LOCATION AWARENESS AND CHANGING PERCEPTIONS

Location Awareness and Changing Perceptions

It seems that another train has left the station. Location aware computing is available, and its ubiquitous integration with our cell phones, laptops, and person is only a matter of time. In January, Mathew Honan described (Wired) his experiments with a location aware lifestyle. Yet, even as recently as 2007, locational privacy was on the table in discussions of Google Earth (Randall Stross, in Planet Google, pp. 142-151). (Google Privacy page)

Clearly times are changing. I wish I'd kept the peer reviews from 1989 calling me a fascist given that my dissertation was on the effects of computer performance monitoring. Never mind that in the later field research the chip inspectors found electronic monitoring less invasive than physical (watch over your shoulder) monitoring. My argument has always been that monitoring is a tool and that the outcomes are a combination of the tool's capabilities with the people and organizational practice. These issues identify that a key skill we need in our roles of accidental systems designers is the ability to understand and manage privacy and information access. Motahari, Manikopoulos, Hiltz, & Jones (2007) describe these Seven Privacy Worries in Ubiquitous Social Computing in their paper of the same name (pdf):

  1. Inappropriate use by Administrators: e.g. The system admin sells personal data without permission.
  2. Legal Obligations: The system admin is forced by an organization such as the police to reveal personal data.
  3. Inadequate Security.
  4. Designed Invasion (Poor Features): e.g. a cell phone application that reveals location to friends, but does this without informing the user or providing control of this feature.
  5. Social Inference through lack of Entropy: See CampusWiki example...
  6. Social Inference through Persistent User Observation: e.g. Bob is so often in Alice's office. Their relationship must be romance.
  7. Social Leveraging of Privileged Data: e.g. David can't access my location, but Jane can. David asks Jane my location.
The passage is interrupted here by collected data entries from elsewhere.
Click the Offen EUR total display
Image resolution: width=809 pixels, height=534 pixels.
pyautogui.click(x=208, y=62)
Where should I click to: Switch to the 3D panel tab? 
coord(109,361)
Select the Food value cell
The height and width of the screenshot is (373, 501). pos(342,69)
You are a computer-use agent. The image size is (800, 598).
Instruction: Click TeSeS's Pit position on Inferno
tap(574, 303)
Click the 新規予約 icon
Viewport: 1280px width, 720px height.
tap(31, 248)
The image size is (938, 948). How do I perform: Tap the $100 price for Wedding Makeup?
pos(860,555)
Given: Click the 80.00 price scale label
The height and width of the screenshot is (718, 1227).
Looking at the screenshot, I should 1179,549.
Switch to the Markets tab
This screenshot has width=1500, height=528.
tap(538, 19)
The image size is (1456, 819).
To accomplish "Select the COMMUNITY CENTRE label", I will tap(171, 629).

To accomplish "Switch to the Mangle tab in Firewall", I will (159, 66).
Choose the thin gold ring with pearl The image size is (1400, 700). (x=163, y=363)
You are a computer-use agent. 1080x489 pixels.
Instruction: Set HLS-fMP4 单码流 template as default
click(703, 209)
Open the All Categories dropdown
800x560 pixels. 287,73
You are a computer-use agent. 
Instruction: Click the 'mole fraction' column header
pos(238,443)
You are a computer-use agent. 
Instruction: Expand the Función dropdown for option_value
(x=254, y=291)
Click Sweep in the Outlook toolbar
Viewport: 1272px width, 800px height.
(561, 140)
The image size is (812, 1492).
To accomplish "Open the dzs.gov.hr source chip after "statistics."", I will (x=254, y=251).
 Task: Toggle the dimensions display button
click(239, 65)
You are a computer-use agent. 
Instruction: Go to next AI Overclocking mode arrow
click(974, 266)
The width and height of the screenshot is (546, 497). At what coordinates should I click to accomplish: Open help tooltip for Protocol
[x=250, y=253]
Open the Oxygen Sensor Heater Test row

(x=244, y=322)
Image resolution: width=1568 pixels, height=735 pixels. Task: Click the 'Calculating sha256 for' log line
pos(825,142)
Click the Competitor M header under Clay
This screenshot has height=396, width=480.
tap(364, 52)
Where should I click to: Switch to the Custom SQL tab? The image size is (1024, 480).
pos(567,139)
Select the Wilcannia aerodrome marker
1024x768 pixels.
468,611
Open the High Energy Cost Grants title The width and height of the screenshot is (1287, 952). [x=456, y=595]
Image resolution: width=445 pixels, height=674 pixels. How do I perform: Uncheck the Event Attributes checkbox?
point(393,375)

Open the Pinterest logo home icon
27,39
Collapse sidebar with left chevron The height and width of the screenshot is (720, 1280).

The Economist published Every Move You Make in 2008 noting the following about Waber and Pentland's study of locational monitoring (via identity badges that could track location and the timbre and inflection the wearer's voice!) in a US high-tech firm and a German bank:

An interesting experiment, then. But how widely this approach can work in practice is unclear. Many people may object to having their behaviour scrutinised so closely and Mr Waber and Dr Pentland are, indeed, sensitive to privacy. They believe that the risk of rejection can be minimised by using the badges only for short periods of time, so that they do not become part of a routine monitoring system. It will also help, they believe, if everyone is treated equally, so that the boss’s actions, foibles and shortcomings are as transparent as those of his minions. Now that really would be a revolution in management science.

Contrast the above with the sentiments expressed by this Carnegie Mellon graduate student (using Lococcino, 2:43min video) and the popularity of iStanford. I continue, without success, to search for serious sociological research on our changing views regarding locational and other monitoring. Pointers appreciated.